:: Material shown
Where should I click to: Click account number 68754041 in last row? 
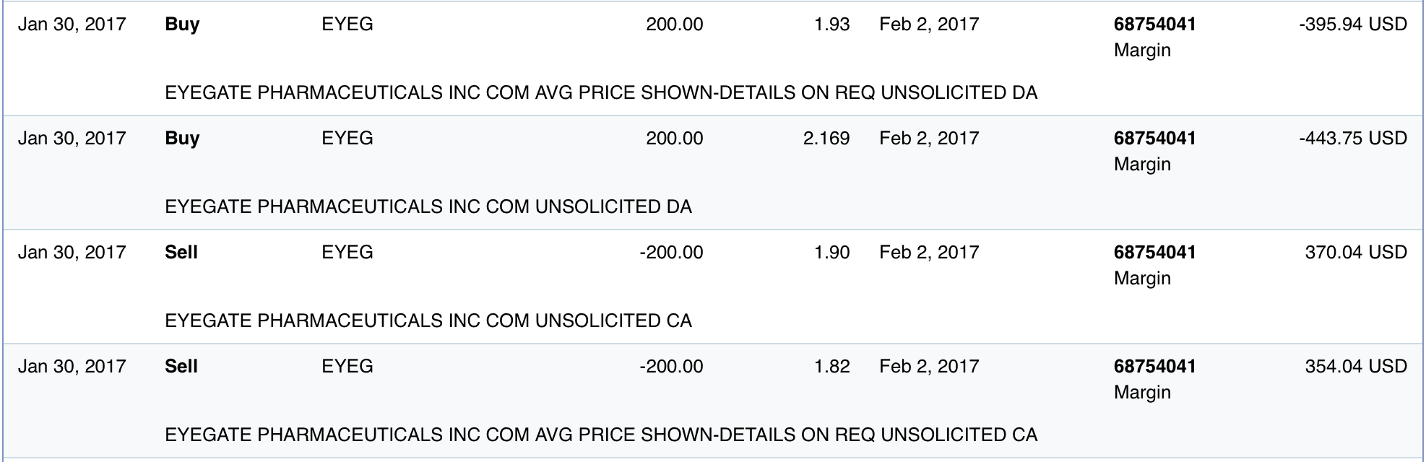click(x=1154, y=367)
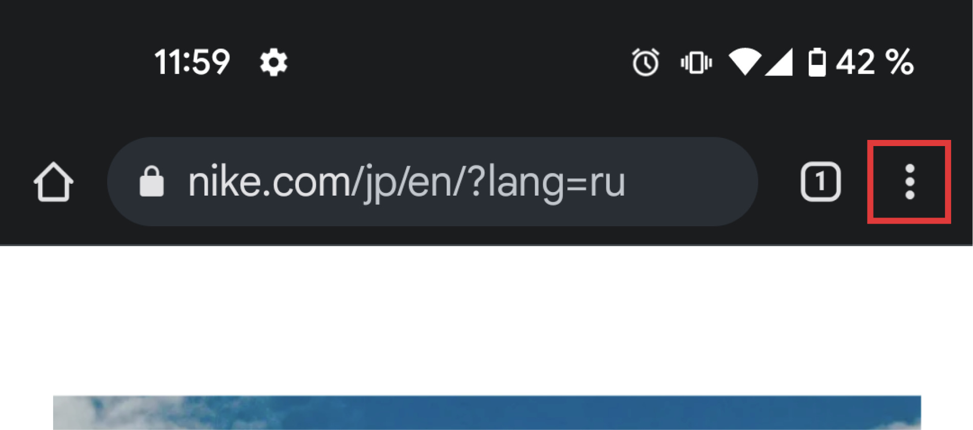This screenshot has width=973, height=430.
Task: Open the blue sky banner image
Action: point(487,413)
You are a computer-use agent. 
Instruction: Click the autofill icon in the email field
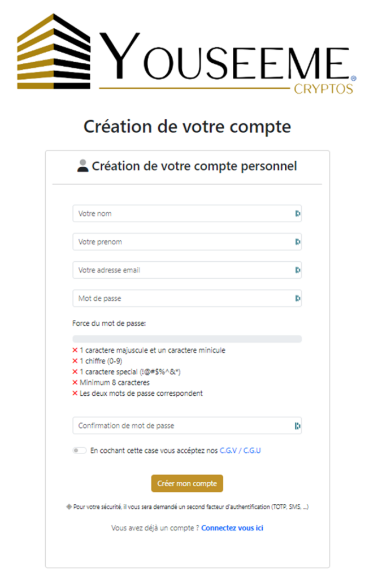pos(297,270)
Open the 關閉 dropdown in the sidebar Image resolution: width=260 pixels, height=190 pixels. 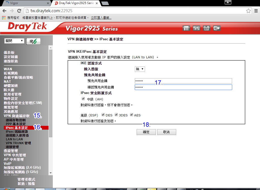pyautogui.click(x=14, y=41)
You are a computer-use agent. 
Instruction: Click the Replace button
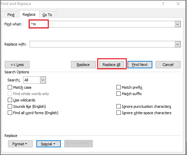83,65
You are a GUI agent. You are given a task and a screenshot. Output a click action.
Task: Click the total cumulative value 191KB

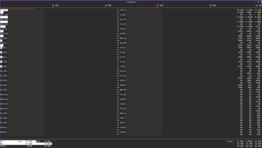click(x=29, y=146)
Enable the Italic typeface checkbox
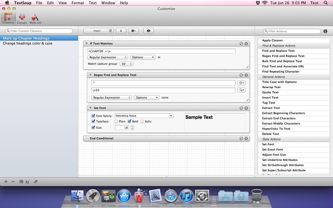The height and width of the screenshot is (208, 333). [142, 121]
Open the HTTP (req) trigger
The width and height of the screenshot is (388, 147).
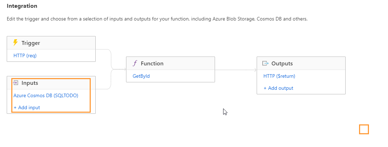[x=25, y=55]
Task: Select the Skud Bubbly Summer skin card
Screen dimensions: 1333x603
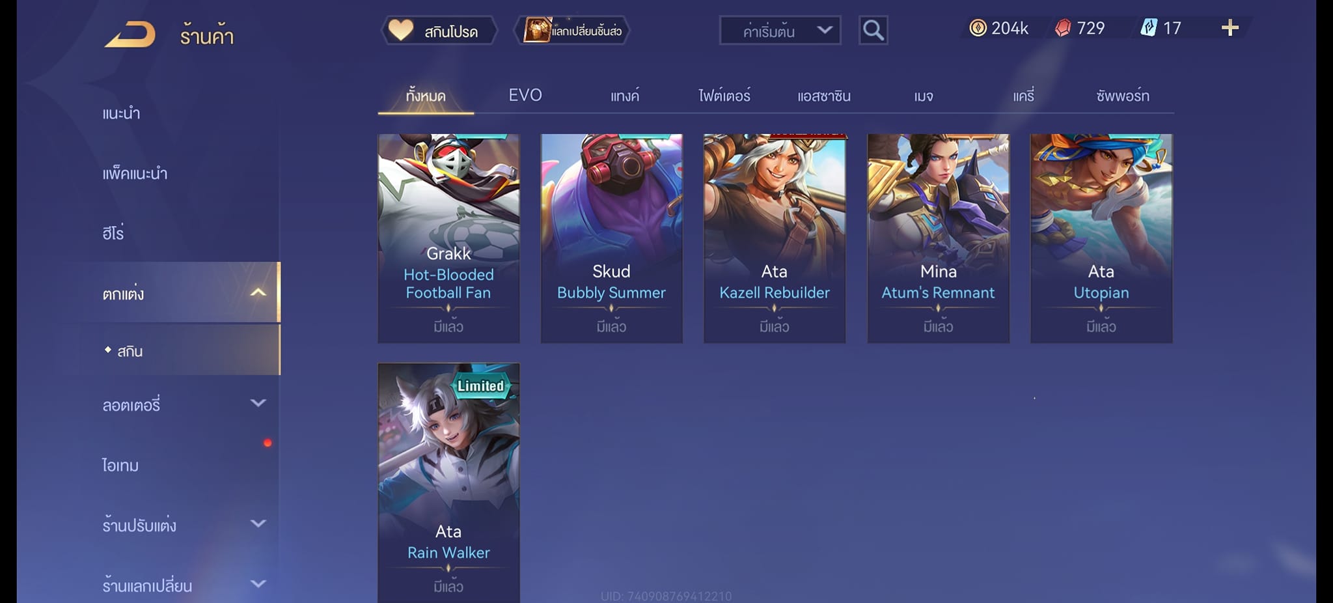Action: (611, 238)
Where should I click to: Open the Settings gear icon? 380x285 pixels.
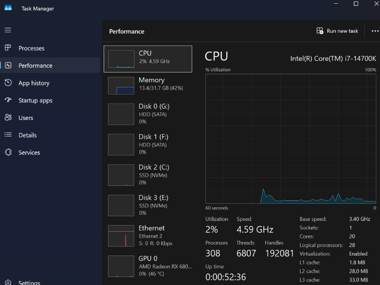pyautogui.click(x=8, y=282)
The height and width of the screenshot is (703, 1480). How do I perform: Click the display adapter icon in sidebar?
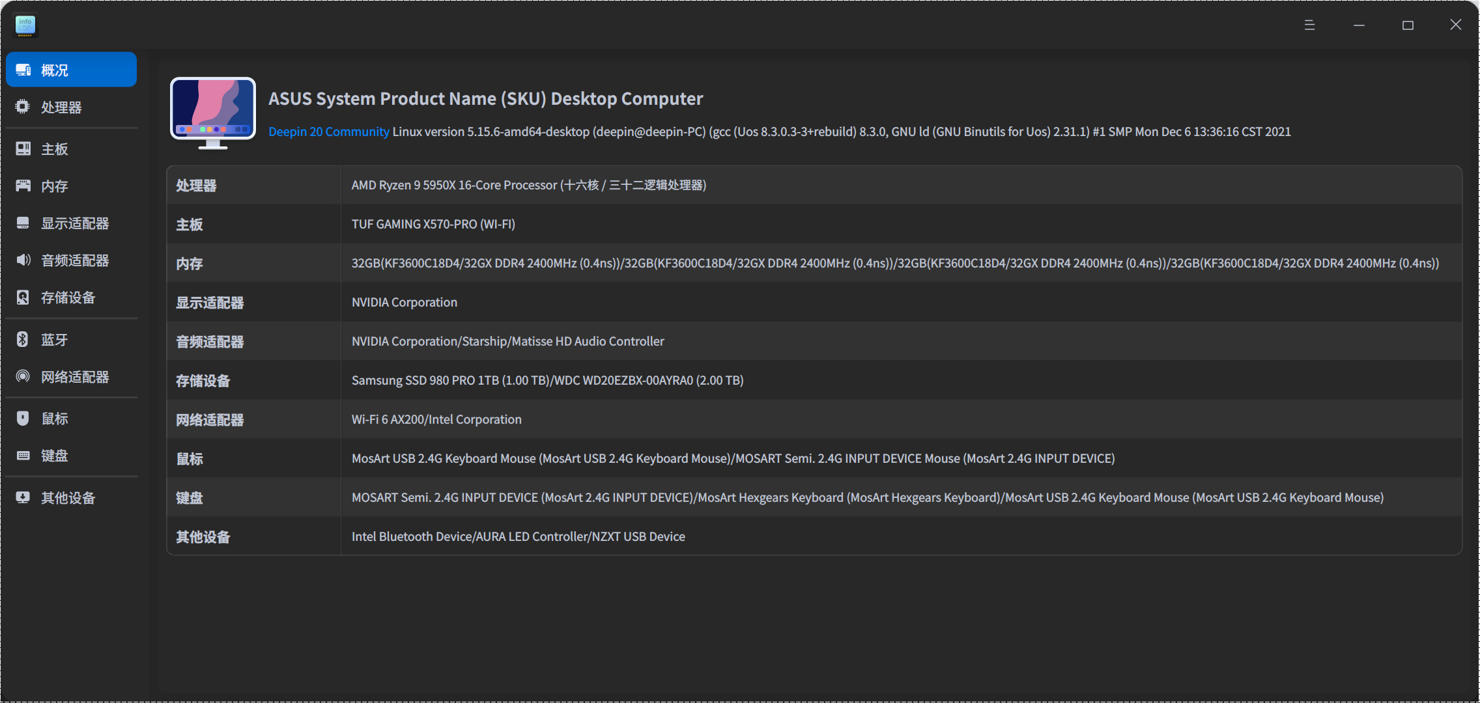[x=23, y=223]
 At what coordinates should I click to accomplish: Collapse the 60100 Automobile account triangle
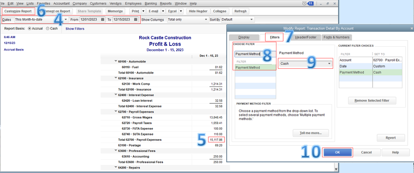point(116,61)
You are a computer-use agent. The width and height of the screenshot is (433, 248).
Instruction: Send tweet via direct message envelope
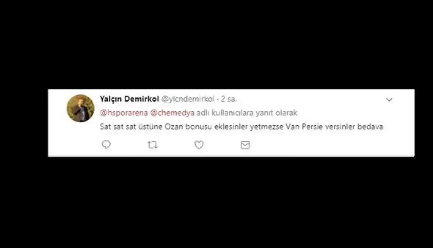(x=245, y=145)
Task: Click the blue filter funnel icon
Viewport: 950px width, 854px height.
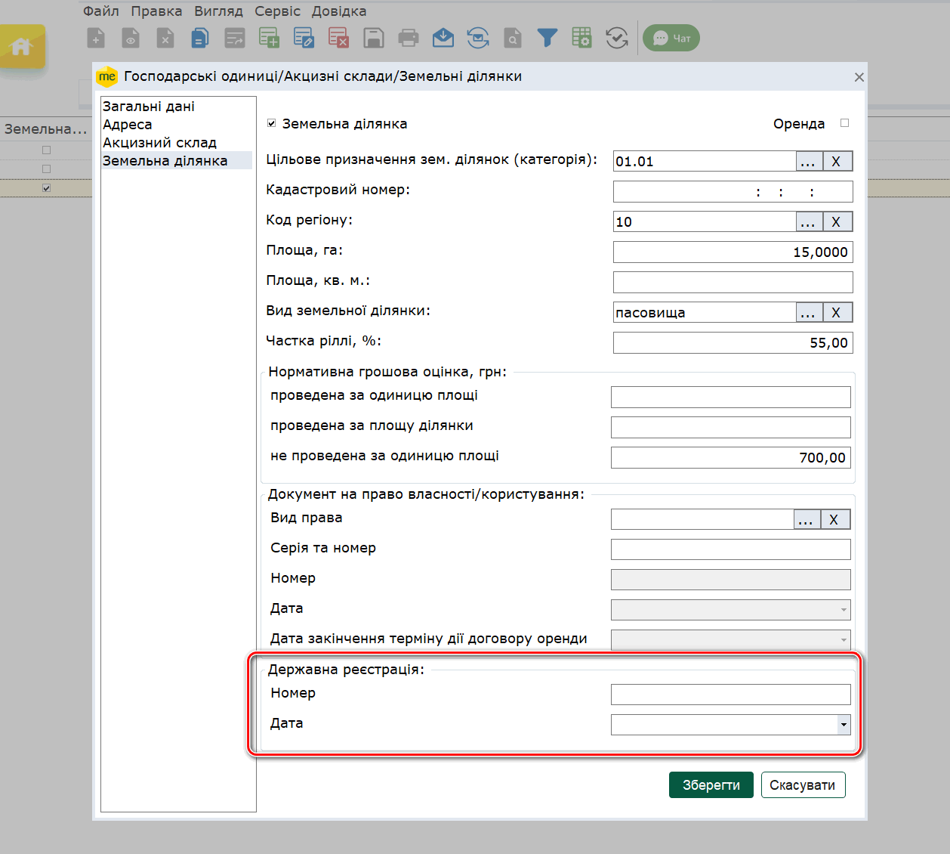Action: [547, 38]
::::
▶ _Task objective_
Rewrite the lines of the listing from the line containing "You are a GUI" through the line containing "Action: (611, 238)", inclusive, as a numbered list, skipping blank lines and omitting the pictures.

▶ _Task answer_
1. You are a GUI agent. You are given a task and a screenshot. Output a click action.
2. Task: Click the total cumulative value 191KB
3. click(x=29, y=146)
4. Enable the Italic typeface checkbox
5. The height and width of the screenshot is (208, 333). [142, 121]
6. Open the HTTP (req) trigger
7. The width and height of the screenshot is (388, 147).
8. [x=25, y=55]
9. Task: Select the Skud Bubbly Summer skin card
10. Screen dimensions: 1333x603
11. Action: (611, 238)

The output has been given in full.